• **OBJECTIVE**: Reproduce everything from the first line of the data down to the line containing "pyautogui.click(x=249, y=46)", with both ends included, and copy each line without any change.

◆ ◆ ◆ ◆

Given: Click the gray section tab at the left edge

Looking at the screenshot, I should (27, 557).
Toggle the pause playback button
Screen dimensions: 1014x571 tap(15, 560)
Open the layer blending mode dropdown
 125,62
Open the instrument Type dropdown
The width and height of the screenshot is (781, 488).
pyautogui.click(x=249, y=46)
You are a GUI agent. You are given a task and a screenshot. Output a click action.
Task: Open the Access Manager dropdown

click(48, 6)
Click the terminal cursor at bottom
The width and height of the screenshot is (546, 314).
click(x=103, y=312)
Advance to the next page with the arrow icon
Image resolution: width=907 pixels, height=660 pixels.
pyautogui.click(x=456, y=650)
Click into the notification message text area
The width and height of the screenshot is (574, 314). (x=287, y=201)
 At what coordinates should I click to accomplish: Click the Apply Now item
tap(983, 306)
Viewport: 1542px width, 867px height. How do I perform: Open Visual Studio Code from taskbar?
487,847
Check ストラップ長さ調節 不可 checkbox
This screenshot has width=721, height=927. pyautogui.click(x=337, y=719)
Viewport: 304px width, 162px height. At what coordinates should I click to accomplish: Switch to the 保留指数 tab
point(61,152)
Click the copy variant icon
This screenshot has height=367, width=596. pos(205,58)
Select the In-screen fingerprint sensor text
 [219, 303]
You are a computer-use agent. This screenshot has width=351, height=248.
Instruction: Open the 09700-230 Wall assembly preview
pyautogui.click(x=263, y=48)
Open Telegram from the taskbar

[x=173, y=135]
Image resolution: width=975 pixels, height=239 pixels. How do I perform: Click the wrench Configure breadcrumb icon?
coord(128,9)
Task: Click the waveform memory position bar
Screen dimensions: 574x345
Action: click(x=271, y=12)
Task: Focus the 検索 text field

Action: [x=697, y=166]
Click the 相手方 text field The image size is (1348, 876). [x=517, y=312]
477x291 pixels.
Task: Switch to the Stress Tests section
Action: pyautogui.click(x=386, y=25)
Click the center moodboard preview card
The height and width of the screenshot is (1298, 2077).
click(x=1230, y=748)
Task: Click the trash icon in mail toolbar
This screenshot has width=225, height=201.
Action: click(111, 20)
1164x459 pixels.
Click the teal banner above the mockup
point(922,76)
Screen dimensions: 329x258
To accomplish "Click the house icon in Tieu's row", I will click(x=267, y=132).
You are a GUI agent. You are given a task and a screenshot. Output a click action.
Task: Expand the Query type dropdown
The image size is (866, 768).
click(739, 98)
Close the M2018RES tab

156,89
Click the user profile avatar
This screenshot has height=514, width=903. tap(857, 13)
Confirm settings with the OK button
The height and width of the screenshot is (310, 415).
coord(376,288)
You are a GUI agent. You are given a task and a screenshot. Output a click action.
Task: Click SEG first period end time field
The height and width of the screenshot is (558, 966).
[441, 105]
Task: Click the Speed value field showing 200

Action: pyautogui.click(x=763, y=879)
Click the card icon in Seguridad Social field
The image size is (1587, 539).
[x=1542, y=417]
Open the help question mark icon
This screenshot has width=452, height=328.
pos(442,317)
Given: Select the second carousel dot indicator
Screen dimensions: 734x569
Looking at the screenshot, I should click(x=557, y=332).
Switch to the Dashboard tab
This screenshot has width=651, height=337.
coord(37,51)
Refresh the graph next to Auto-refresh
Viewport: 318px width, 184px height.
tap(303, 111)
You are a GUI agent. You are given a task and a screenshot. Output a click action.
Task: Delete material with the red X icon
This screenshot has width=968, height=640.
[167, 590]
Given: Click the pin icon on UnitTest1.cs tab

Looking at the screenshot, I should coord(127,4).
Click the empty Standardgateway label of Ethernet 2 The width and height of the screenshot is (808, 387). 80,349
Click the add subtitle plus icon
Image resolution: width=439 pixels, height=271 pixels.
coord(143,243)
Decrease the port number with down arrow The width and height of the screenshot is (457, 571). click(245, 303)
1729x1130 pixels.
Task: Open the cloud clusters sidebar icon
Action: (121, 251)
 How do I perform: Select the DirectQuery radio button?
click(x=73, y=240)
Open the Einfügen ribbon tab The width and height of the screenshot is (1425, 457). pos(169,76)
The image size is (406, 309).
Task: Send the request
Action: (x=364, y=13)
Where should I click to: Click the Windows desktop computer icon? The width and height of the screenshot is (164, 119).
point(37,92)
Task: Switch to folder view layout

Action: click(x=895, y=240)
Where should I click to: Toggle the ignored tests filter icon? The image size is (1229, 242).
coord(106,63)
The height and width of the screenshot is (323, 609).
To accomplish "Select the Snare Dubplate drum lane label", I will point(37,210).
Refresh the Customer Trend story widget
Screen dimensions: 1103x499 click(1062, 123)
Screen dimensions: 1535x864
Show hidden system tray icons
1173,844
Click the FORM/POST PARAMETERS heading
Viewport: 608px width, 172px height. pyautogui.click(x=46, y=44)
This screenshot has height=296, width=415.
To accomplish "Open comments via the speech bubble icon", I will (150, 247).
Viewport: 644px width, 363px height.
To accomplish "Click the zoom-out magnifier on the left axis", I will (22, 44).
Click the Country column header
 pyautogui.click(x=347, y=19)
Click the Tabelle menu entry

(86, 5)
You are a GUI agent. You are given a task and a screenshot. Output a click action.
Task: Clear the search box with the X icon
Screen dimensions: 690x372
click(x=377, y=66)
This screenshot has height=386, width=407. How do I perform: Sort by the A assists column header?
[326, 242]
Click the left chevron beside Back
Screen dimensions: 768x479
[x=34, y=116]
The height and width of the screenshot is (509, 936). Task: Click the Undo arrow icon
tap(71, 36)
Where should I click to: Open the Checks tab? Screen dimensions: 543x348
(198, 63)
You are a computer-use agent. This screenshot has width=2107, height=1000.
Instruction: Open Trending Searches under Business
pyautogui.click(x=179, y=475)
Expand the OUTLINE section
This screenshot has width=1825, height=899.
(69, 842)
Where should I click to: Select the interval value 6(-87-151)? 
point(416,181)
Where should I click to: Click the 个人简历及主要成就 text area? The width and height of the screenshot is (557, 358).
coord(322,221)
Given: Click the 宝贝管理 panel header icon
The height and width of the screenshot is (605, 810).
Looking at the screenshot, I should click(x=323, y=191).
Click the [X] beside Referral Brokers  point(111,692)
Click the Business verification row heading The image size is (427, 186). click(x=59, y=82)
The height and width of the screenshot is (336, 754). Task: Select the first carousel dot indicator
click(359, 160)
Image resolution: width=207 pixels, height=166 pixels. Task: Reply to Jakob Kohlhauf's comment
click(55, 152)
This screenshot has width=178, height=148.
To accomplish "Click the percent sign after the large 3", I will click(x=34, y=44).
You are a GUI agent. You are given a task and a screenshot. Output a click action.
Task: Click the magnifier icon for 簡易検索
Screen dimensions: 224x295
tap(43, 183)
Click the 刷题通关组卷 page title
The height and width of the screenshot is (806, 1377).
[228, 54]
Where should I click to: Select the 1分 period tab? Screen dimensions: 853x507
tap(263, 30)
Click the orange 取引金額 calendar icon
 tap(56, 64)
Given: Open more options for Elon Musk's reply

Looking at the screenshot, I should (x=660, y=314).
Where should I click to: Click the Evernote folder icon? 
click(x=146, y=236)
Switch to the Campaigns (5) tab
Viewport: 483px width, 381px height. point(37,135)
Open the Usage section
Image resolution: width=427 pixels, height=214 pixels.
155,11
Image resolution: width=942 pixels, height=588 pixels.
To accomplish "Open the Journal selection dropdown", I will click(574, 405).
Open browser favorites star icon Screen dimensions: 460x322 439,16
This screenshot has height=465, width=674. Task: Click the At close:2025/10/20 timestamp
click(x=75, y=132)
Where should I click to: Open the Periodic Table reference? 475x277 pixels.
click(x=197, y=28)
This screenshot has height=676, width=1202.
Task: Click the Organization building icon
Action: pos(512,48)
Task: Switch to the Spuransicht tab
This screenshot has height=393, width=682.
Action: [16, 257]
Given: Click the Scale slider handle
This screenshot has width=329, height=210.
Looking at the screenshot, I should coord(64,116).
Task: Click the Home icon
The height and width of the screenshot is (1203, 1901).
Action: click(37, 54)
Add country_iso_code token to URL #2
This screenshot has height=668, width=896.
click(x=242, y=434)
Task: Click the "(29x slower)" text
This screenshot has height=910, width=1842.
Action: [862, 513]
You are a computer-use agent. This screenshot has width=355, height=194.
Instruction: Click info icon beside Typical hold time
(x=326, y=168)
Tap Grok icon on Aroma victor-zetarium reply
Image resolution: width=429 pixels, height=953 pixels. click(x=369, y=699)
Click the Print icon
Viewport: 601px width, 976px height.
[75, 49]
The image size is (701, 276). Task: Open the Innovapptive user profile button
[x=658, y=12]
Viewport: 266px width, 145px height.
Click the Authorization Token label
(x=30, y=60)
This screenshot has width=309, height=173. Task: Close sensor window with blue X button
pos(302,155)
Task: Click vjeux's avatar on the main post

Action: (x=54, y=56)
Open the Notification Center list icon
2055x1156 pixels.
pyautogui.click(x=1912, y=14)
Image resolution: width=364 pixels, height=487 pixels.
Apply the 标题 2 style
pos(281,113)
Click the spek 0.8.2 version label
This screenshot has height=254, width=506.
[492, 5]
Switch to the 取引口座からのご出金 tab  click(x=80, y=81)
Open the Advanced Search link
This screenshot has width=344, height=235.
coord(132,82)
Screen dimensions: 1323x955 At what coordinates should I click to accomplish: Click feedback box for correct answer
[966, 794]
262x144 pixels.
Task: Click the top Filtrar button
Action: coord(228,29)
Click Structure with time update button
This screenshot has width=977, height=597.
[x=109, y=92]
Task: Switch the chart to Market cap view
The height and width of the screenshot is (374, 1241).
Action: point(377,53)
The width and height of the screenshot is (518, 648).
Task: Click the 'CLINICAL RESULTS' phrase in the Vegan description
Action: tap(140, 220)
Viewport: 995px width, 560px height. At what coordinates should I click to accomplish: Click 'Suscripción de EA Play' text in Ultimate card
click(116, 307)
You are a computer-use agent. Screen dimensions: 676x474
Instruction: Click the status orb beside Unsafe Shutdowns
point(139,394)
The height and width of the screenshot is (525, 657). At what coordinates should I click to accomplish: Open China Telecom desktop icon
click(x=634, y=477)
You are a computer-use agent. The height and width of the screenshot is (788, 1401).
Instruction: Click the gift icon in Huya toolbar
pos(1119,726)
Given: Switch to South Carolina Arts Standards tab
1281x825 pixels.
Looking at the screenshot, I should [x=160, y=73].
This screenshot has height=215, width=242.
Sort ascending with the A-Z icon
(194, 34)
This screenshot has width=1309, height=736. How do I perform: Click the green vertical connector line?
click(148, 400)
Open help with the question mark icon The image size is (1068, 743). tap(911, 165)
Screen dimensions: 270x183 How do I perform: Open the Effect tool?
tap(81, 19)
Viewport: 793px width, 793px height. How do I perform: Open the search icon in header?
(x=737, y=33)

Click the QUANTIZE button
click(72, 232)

◆ ◆ ◆ ◆

• **COMPLETED EXERCISE**:
Given: Click the gray section tab at the left edge

Looking at the screenshot, I should (27, 557).
Toggle the pause playback button
Screen dimensions: 1014x571 tap(15, 560)
Open the layer blending mode dropdown
 125,62
Open the instrument Type dropdown
The width and height of the screenshot is (781, 488).
pyautogui.click(x=249, y=46)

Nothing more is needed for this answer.